DocketNumber: 89-3702
Citation Numbers: 904 F.2d 36, 1990 U.S. App. LEXIS 9275
Filed Date: 6/7/1990
Status: Non-Precedential
Modified Date: 4/17/2021
904 F.2d 36
Unpublished Disposition
NOTICE: Sixth Circuit Rule 24(c) states that citation of unpublished dispositions is disfavored except for establishing res judicata, estoppel, or the law of the case and requires service of copies of cited unpublished dispositions of the Sixth Circuit.
Justin A. DIMACCHIA, Plaintiff-Appellant
v.
James F. BURKE, Jr., Blakemore, Rosen, Meeker & Varian Co.,
L.P.A., Defendants-Appellees.
No. 89-3702.
United States Court of Appeals, Sixth Circuit.
June 7, 1990.
Before KENNEDY and NATHANIEL R. JONES, Circuit Judges, and ROBERT E. DeMASCIO, Senior District Judge*.
PER CURIAM.
Appellant Justin A. Dimacchia, the President and Chief Operating Officer of Tacoma Inc., filed this complaint to allege legal malpractice and named as defendants James F. Burke, Jr., and his former law firm Blakemore, Rosen, Meeker & Varian. Dimacchia and other Tacoma Directors retained Burke's services because Tacoma failed to pay the government withholding taxes due from its employees' wages. At the time relevant here, Tacoma was a party to certain loan agreements with Ameritrust Company National Association (Ameritrust). Tacoma defaulted on its obligations under the Ameritrust agreements and liquidation proceedings were instituted with Ameritrust as a participant.

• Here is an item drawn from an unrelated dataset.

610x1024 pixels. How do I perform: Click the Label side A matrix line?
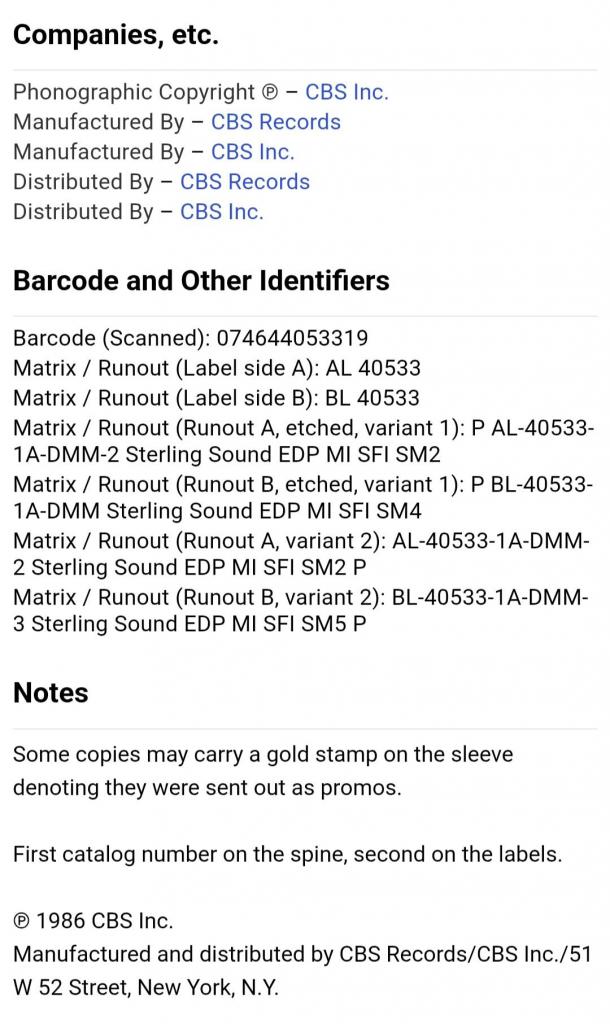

Dimacchia and Burke discussed the problem regarding the withholding taxes due the Internal Revenue Service (IRS). During this conversation, Burke made it clear that Dimacchia was responsible for the assessment under 26 U.S.C. Sec. 6672. Burke suggested that the IRS might be willing to consider Ameritrust as a responsible party as well. Since Ameritrust had greater assets than Dimacchia, Burke believed the IRS would likely seek to collect from Ameritrust first. To the extent that the IRS collected from Ameritrust, it could not collect from Dimacchia. Burke indicated that he would submit his views to the IRS in a written brief.1 Dimacchia argues that he understood Burke would submit a brief, place the burden on Ameritrust, and ultimately reduce the amount the IRS would seek to collect from him. On the other hand, Burke contends that the plan to submit a brief was altered. He researched and orally discussed the Ameritrust theory with the IRS agent assigned to the case, but he heard nothing further from the agent. Burke admitted that the inaction of the IRS was unusual. Thus, he advised Dimacchia that the best strategy was "to let sleeping dogs lie," not to file a brief, and wait for the statutory period to expire. One day before the expiration of the limitations period, the IRS made a personal assessment against Dimacchia for the amount of withholding taxes due and owing. This malpractice suit against Burke followed. After discovery was completed, defendants filed separate motions for summary judgment. The district court granted the summary judgments because Dimacchia did not establish a genuine issue of material fact or any evidence that "but for" Burke's failure to file a brief Dimacchia would not have been held responsible for the tax assessment.2 We affirm.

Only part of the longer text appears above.